I think we were feeling that the first six episodes were like one big pilot, we shot it so fast. But we had plenty of ideas about what we wanted to do, and part of what takes time is learning how to write for and collaborate with the actors.
— Greg Daniels
series co-creator

Immediately after Ben Silverman was named co-chairman of NBC's entertainment division in 2007, he asked Greg Daniels to create a spin-off of The Office, the half-hour comedy Daniels adapted from the British comedy of the same name, created by Ricky Gervais. The idea of an Office spin-off stemmed from a subplot from the show's third season that followed characters in an office branch in Stamford, Connecticut, separate from the show's other characters, who were in Scranton, Pennsylvania. Silverman felt it could have served as its own series and began asking Daniels about the possibility of a spinoff. Daniels resisted the idea for several years out of fears of diluting the quality of The Office, but Silverman eventually insisted upon a new show. Daniels co-created Parks and Recreation with Michael Schur, who had been a writer on The Office. Like Daniels, Schur had previously worked on the NBC sketch comedy show Saturday Night Live. The two spent months considering ideas for the new series and debating whether to make it a stand-alone show rather than a spin-off, with many of those conversations taking place at Norm's Diner in Van Nuys.

According to Daniels, they eventually abandoned the original spin-off plan because they "couldn't find the right fit". Daniels and Schur considered two "frontrunner ideas" about a family show done as a mockumentary, and a "mockumentary version of The West Wing", which they felt could make the new show focus on the public sector in the same way that The Office was about the private sector. They also considered a series about a local government official trying to rebuild a political career following a humiliating public spectacle, but ultimately abandoned the idea. However, it was ultimately incorporated into the backstory for Ben Wyatt, the character played by Adam Scott who was added late in the second season. Daniels and Schur specifically sought to avoid making a political show about a "hypocrite running for office" or "bureaucrat who just makes everything impossible", which they felt were clichéd and overdone stereotypes. After Poehler agreed to play the lead, they decided the show would revolve around an optimistic bureaucrat in small-town government. Schur said they sought to portray a "very optimistic kind of can-do spirit type person in the middle of (a) really Byzantine world (and) frustrating world".

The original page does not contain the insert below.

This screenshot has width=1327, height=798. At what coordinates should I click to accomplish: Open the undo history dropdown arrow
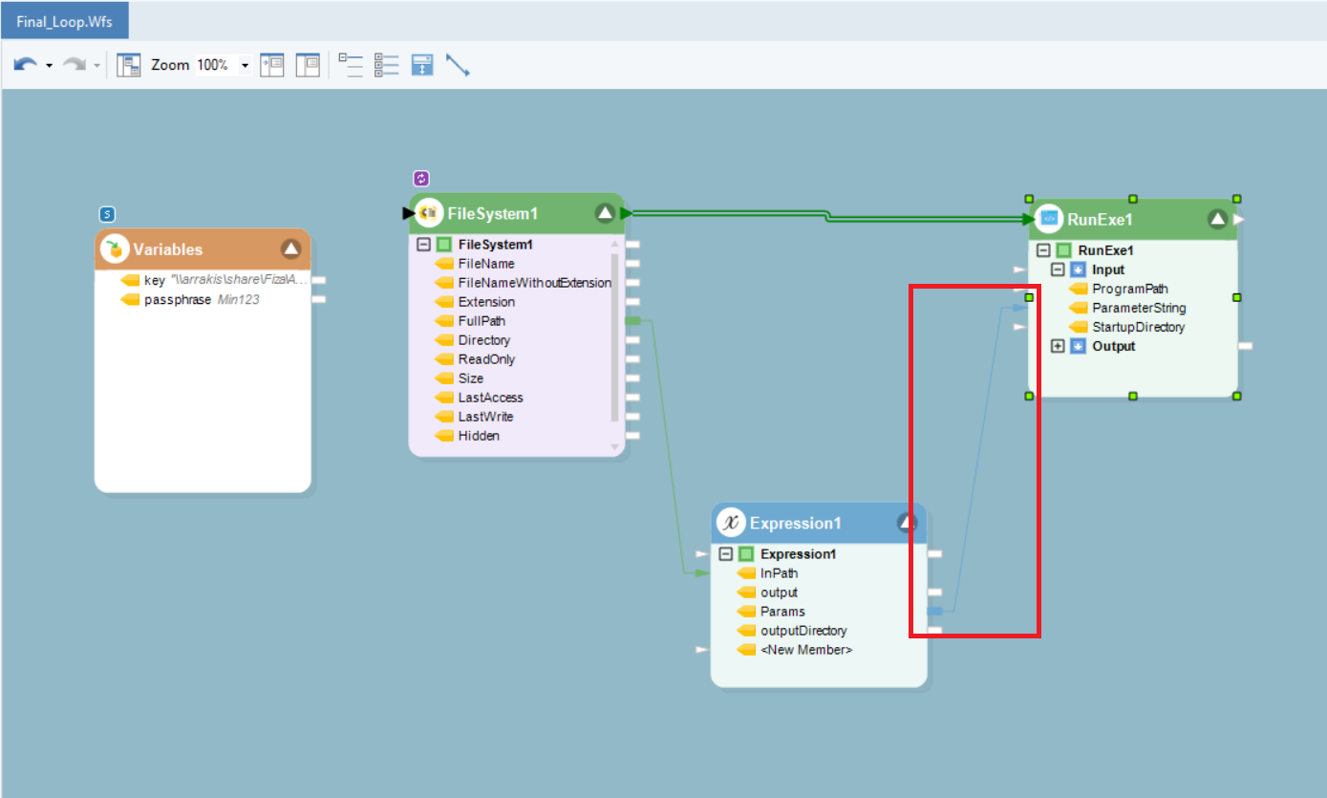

The idea was partly inspired by the portrayal of local politics on the HBO drama series The Wire, as well as the renewed interest in and optimism about politics stemming from the 2008 United States presidential election. Schur said they wanted to focus on government's involvement in people's lives at a "very micro level" because, during the Great Recession, there was a great deal of discussion and speculation about "a new Great Depression-era intervention in people's lives". The writing staff was also drawn to the idea of building a show around a female relationship, namely Leslie Knope and Ann Perkins. Reports that Daniels and Schur were developing a show together led to press speculation that it would, in fact, be a spin-off of The Office. The producers insisted their new series would be entirely independent. Nevertheless, their concept for it shared several elements with The Office, particularly the mockumentary approach, which allows the actors to look at and directly address the camera. The new show would also include documentary-style interviews, in which the characters speak one-on-one with the camera crew about the day's events. Again as with The Office, the new series would be scripted but improvisation would be encouraged among the actors. Schur said the writers considered an idea in which a broken copy machine from the Scranton setting of The Office ended up in the government offices of Parks and Recreation, thus jokingly making the copy machine the spun-off character from The Office, but the idea was ultimately abandoned. Indiana was identified as a setting for the show because, Daniels said, "it's a Midwestern state that people don’t hear about much (and) didn't have a lot of stereotypes attached to it".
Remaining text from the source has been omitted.